— Start —

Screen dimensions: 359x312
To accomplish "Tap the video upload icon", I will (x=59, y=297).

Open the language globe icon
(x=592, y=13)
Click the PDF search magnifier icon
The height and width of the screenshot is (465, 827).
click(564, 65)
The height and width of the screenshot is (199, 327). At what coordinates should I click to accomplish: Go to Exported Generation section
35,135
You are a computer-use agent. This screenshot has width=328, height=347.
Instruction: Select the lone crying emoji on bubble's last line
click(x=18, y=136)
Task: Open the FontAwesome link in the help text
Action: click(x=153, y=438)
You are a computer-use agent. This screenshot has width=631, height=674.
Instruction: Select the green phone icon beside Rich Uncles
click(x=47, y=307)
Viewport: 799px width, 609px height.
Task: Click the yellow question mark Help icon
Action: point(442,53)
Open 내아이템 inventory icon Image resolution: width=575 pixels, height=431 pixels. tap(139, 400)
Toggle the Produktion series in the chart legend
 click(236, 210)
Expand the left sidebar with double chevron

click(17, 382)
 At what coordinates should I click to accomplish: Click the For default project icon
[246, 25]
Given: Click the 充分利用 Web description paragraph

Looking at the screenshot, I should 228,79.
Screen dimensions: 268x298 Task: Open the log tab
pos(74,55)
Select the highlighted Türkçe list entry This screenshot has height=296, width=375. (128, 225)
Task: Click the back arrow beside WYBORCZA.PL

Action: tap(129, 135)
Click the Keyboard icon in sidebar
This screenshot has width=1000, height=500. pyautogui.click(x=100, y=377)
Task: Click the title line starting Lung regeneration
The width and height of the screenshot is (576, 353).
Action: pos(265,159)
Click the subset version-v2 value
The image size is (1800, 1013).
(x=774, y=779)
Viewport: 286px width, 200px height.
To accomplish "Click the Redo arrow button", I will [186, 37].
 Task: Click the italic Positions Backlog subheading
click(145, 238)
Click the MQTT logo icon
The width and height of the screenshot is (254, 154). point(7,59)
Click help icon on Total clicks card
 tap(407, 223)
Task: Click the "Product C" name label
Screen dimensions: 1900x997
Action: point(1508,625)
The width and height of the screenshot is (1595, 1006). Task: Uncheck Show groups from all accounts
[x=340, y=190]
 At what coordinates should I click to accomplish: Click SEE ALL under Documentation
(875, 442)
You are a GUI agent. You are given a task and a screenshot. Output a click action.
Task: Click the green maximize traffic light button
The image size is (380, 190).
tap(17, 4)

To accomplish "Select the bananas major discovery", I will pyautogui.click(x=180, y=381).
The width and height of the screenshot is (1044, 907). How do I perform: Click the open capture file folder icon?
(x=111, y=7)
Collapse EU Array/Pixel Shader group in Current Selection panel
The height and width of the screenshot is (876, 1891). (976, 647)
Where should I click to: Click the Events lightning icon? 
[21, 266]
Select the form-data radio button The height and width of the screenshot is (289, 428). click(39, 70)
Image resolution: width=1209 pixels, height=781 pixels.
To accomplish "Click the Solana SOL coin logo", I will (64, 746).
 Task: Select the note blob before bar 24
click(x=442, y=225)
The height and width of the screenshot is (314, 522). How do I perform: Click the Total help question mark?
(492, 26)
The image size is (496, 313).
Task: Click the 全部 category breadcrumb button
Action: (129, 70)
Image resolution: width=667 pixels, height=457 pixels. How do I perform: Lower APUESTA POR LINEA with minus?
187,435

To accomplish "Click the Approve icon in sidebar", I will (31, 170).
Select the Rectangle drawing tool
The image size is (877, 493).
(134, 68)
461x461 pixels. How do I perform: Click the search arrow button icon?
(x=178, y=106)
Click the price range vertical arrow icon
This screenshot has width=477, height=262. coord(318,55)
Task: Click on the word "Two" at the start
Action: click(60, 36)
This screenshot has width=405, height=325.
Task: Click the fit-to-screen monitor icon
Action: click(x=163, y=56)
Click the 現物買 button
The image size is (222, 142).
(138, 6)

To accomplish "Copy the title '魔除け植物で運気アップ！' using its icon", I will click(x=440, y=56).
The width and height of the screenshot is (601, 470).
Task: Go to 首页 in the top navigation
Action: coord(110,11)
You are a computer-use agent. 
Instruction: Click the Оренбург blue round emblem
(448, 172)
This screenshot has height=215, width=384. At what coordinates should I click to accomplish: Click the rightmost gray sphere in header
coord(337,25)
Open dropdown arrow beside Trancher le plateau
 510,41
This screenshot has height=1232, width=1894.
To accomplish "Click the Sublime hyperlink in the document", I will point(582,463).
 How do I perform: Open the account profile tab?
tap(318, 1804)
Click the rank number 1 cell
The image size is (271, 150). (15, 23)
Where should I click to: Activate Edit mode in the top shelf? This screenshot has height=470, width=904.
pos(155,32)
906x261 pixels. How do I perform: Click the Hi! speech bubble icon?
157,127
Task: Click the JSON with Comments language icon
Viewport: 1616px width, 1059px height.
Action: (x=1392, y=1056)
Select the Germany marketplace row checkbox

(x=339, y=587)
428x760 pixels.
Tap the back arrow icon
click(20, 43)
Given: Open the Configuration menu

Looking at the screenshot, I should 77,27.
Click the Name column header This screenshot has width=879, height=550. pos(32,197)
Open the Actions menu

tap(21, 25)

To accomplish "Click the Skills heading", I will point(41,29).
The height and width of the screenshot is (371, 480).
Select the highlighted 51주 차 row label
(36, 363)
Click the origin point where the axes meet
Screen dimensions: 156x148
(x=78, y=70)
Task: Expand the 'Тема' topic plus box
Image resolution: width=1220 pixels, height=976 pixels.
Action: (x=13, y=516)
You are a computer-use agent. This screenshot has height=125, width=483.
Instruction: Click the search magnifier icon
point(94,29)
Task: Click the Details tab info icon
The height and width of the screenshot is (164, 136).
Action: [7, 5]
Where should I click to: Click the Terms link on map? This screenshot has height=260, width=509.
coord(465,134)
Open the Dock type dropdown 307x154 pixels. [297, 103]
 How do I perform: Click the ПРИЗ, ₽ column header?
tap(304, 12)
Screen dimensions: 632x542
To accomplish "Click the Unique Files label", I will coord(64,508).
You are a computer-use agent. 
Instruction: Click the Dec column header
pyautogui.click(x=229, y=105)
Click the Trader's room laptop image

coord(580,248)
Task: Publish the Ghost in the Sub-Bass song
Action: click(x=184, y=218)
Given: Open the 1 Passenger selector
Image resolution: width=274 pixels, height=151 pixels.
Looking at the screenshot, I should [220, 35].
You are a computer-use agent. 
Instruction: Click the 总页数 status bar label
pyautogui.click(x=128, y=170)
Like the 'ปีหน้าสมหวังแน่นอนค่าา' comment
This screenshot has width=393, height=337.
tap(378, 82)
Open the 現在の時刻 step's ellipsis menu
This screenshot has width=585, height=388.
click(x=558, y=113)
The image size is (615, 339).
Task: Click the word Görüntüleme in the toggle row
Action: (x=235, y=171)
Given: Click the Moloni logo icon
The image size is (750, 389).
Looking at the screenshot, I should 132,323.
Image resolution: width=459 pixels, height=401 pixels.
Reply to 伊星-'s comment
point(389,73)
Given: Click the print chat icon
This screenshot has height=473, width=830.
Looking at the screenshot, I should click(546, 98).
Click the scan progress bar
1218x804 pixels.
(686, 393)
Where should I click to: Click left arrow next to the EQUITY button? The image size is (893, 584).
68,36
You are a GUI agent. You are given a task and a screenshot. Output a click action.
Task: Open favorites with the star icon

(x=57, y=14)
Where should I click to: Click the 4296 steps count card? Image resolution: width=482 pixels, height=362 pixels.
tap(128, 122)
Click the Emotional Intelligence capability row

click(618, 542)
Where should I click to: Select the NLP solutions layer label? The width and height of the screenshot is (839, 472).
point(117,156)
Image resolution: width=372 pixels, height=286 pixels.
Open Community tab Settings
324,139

— End —

List every line of the material above that contains the string "search". Matches must have the same capitalization.

Click the PDF search magnifier icon
461x461 pixels. How do I perform: Click the search arrow button icon?
Instruction: Click the search magnifier icon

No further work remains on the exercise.